_What is expected_:
Go to the line containing "Collapse the first plugin group arrow" in the records below and print it and every following line exactly, on through the line containing "The image size is (914, 588).", then stop.

Stored data entries
########################################
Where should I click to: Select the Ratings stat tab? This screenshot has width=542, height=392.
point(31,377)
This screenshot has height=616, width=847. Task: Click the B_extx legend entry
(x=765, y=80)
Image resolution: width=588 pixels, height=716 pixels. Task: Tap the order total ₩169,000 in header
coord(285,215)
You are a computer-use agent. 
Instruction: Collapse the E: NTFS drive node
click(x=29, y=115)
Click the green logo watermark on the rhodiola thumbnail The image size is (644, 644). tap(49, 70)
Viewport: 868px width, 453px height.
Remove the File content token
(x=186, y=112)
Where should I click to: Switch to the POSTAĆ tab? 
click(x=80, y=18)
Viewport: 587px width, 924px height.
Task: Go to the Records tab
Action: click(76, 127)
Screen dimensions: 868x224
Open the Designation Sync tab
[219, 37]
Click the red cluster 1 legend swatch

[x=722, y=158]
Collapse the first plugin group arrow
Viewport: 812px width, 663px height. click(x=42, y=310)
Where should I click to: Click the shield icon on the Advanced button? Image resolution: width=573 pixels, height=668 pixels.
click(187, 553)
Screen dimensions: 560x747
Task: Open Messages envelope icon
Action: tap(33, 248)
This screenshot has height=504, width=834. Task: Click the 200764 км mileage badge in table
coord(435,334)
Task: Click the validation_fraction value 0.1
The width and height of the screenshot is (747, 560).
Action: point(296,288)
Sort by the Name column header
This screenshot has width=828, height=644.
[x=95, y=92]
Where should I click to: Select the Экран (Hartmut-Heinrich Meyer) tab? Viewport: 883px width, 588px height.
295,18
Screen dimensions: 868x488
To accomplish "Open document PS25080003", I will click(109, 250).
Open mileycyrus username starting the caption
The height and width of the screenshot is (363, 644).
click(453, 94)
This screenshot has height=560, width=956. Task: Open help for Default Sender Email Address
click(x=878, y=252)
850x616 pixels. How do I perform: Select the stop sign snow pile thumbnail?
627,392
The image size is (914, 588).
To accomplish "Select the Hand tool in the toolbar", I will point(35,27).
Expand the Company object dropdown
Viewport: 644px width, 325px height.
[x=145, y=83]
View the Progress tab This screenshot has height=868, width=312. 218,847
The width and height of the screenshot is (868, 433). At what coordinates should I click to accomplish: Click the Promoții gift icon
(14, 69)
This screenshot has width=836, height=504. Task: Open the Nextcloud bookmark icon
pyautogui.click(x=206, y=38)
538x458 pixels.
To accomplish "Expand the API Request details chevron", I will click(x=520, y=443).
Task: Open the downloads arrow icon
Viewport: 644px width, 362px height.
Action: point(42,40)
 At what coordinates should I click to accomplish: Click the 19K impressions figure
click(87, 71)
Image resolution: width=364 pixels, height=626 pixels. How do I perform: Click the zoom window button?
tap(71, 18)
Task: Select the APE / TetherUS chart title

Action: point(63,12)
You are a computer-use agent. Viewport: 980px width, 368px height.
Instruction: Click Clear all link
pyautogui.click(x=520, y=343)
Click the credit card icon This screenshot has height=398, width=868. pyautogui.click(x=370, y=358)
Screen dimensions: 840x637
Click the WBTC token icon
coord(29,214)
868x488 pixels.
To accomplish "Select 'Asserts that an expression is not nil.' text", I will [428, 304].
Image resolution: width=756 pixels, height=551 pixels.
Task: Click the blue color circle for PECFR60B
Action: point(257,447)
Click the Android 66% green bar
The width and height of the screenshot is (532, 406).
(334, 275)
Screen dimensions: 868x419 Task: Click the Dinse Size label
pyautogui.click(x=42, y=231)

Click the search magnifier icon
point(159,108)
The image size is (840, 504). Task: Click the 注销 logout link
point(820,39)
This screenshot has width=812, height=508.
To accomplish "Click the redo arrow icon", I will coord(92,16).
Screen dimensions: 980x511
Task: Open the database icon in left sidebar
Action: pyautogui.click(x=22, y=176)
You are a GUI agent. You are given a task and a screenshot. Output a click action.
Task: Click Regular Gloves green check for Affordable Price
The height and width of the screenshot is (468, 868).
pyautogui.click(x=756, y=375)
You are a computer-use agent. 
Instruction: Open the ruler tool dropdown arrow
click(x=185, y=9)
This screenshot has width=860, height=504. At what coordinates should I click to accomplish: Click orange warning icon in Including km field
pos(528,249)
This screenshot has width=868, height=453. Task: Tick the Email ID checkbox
########################################
_Final answer_:
Collapse the first plugin group arrow
Viewport: 812px width, 663px height. click(x=42, y=310)
Where should I click to: Click the shield icon on the Advanced button? Image resolution: width=573 pixels, height=668 pixels.
click(187, 553)
Screen dimensions: 560x747
Task: Open Messages envelope icon
Action: tap(33, 248)
This screenshot has height=504, width=834. Task: Click the 200764 км mileage badge in table
coord(435,334)
Task: Click the validation_fraction value 0.1
The width and height of the screenshot is (747, 560).
Action: point(296,288)
Sort by the Name column header
This screenshot has width=828, height=644.
[x=95, y=92]
Where should I click to: Select the Экран (Hartmut-Heinrich Meyer) tab? Viewport: 883px width, 588px height.
295,18
Screen dimensions: 868x488
To accomplish "Open document PS25080003", I will click(109, 250).
Open mileycyrus username starting the caption
The height and width of the screenshot is (363, 644).
click(453, 94)
This screenshot has height=560, width=956. Task: Open help for Default Sender Email Address
click(x=878, y=252)
850x616 pixels. How do I perform: Select the stop sign snow pile thumbnail?
627,392
The image size is (914, 588).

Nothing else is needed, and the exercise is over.